Le dépôt officiel des candidatures et de la liste d'appuis ne presse pas encore, mais le premier candidat à le faire donnera tout de même l'impression d'avoir une meilleure organisation que les autres. Depuis le début, Gilles Taillon a la réputation d'avoir une longueur d'avance sur ses adversaires. Mais les journalistes ont été en mesure de constater que Christian Lévesque, à qui l'on accorde peu de chances de gagner, a bâti une organisation bien structurée. Ses détracteurs font valoir qu'il a des moyens financiers plus importants que les autres, mais peu importe : le jour du vote, fixé au 18 octobre, c'est celui qui aura vendu le plus de cartes de membre qui aura le plus de chances de l'emporter. Dans un tel contexte, la force de l'organisation prend toute son importance.
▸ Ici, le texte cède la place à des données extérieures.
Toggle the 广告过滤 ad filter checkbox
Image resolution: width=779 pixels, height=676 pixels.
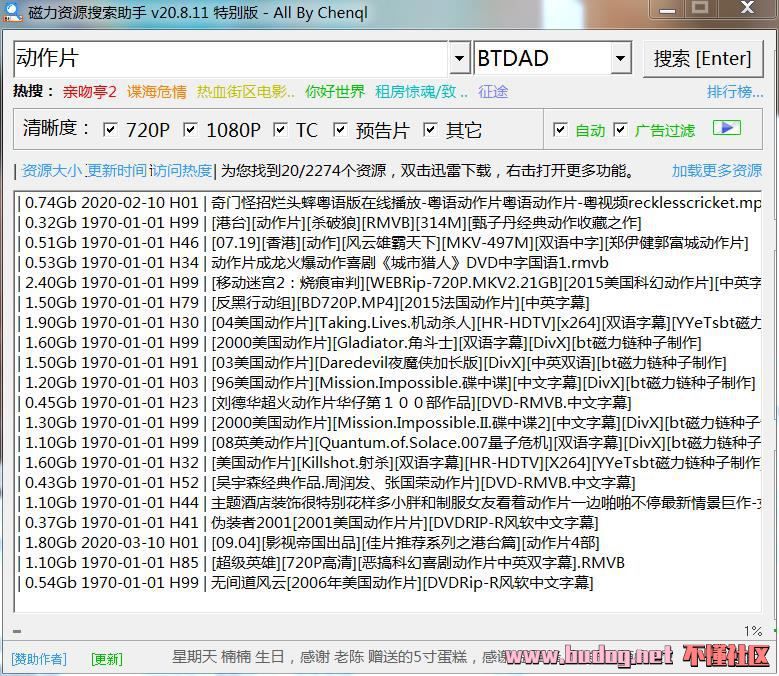pos(620,130)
La discrétion qui a entouré les efforts des candidats en juillet se terminera rapidement après la date limite du 18 août pour le dépôt des candidatures. Dès le 23 août, les candidats auront un premier débat au congrès des jeunes adéquistes à Lévis. Le parti prévoit tenir ensuite des débats à Québec, à Montréal et à Trois-Rivières.
La succession de Mario Dumont n'a pas soulevé les passions jusqu'à maintenant. Les principaux candidats, Taillon, Caire et Lévesque, n'offrent pas de différences notoires dans leur approche respective de la politique. Mais si Jean-François Plante parvient à recueillir les 15 000 $ et les 1000 signatures exigées, la donne pourrait changer. Animateur de radio, Plante a été conseiller municipal sous Pierre Bourque à Montréal. Il s'était porté candidat dans Deux-Montagnes aux élections de 2007 mais Mario
Dumont a dû lui montrer la porte à cause de ses propos sur le bien-fondé de l'équité salariale et de ses dénonciations des politiques de discrimination positive envers les femmes. Il suffit d'ailleurs d'écouter son autobiographie sur son blogue pour constater que sa candidature ne serait pas dans le même ton que celle de ses adversaires. «La Révolution tranquille, ça s'arrête ici», tranche-t-il sans nuances.
Quant à Gilles Taillon, qui se présente comme le candidat de l'économie, il a publié hier un communiqué de presse pour annoncer qu'il est à rédiger la plate-forme qu'il entend présenter lors du lancement officiel de sa campagne.
Les adéquistes n'ont peut-être pas la cote dans les sondages d'opinion, mais le taux de lecture sur Internet des textes publiés à leur sujet est très élevé. La course à la succession de Mario Dumont pourrait donc susciter plus d'intérêt qu'on ne le croyait au départ.